I came upon a helpful 3D regression plot in An Introduction to Statistical Learning, but unfortunately the text did not provide us with a way to replicate it. In this report I will attempt to match the chart using R. I will also explore other datasets.
For the first plot I chose to work with the advertising dataset from the ISLR website.
library(knitr)
library(kableExtra)
kable(Advertising[1:6,2:5])%>%kable_styling(full_width = FALSE, position = "left", bootstrap_options = "striped")
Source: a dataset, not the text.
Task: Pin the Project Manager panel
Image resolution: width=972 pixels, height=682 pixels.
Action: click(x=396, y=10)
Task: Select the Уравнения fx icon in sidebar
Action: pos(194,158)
| TV | radio | newspaper | sales |
|---|---|---|---|
| 230.1 | 37.8 | 69.2 | 22.1 |
| 44.5 | 39.3 | 45.1 | 10.4 |
| 17.2 | 45.9 | 69.3 | 9.3 |
| 151.5 | 41.3 | 58.5 | 18.5 |
| 180.8 | 10.8 | 58.4 | 12.9 |
| 8.7 | 48.9 | 75.0 | 7.2 |
The data includes sales for a particular product (in thousands of units) and TV, radio, and newspaper advertising budgets (in thousands of dollars)
library("plot3D")
# set the x, y, and z variables
x <- Advertising$radio
y <- Advertising$TV
z <- Advertising$sales
# Compute the linear regression
fit <- lm(z ~ x + y)
# create a grid from the x and y values (min to max) and predict values for every point
# this will become the regression plane
grid.lines = 40
x.pred <- seq(min(x), max(x), length.out = grid.lines)
y.pred <- seq(min(y), max(y), length.out = grid.lines)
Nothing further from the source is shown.